Posted Oct 22, 2019 by Martin Armstrong
QUESTION: You commented that the central banks had a difficult position when they were on the gold standard compared to post-1971. Could you explain that difference?
Thank you for the education. Its better than any classroom.
ANSWER: The United States created the Federal Reserve in 1913. Prior to World War I, central banks were long-established in Europe like the Bank of England in 1694. What you have to understand is that BEFORE World War I, the central banks of Europe were faced with two duties because there was the gold standard.
1.) The first was to defend their currency’s parity with gold and thereby the entire edifice of the international gold standard. This required raising interest rates and keeping the total volume of money and credit under control, often with contractionary effects.
2.) The second responsibility was to act as a lender of last resort for their banking system by supplying emergency liquidity. This necessitated an expansion of credit and a lowering of interest rates.
Post-1971, the central banks were no longer required to intervene to maintain the exchange rate relative to the gold standard, which is more or less similar to Hong Kong managing the peg to the dollar today.

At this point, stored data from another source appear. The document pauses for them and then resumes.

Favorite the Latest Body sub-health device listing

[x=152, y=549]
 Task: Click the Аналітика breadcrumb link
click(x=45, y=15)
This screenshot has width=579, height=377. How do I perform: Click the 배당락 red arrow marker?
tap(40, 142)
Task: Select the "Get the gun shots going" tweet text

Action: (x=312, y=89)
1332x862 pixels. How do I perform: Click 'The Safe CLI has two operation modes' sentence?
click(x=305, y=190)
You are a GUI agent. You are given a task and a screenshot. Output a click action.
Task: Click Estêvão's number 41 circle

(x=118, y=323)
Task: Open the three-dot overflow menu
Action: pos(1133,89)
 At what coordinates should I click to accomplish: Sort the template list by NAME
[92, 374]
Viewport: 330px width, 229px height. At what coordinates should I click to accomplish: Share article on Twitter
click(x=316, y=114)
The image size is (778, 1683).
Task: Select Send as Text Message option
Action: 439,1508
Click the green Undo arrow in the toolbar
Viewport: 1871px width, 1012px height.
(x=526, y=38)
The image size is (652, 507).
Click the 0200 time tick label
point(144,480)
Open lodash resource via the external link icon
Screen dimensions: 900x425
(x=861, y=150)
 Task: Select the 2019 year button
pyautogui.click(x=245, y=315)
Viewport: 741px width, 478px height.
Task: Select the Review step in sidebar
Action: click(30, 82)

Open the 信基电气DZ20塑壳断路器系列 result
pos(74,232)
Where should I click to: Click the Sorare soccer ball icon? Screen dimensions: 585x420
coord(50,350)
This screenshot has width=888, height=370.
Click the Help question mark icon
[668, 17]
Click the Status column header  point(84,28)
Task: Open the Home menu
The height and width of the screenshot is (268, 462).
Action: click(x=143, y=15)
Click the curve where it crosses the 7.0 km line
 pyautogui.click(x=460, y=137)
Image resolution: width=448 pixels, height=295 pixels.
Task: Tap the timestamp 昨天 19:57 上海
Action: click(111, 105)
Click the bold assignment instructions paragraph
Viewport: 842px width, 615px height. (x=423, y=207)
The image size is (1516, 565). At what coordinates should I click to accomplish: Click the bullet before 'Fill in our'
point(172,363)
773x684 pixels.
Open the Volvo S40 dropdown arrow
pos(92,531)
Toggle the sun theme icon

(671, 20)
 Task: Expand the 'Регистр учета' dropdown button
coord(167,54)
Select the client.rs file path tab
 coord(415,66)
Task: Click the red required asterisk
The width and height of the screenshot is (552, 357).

Paul Volcker raised interest rates insanely into 1981 to stop inflation, but he ignored the consequences that would have on the value of the dollar on world markets. This was the stone that hit the standing pool of water which then at the 1985 Plaza Accord suggested that Europe create a single currency. One mistake is never corrected and never acknowledged. They constantly create a new scheme to solve the last one they created.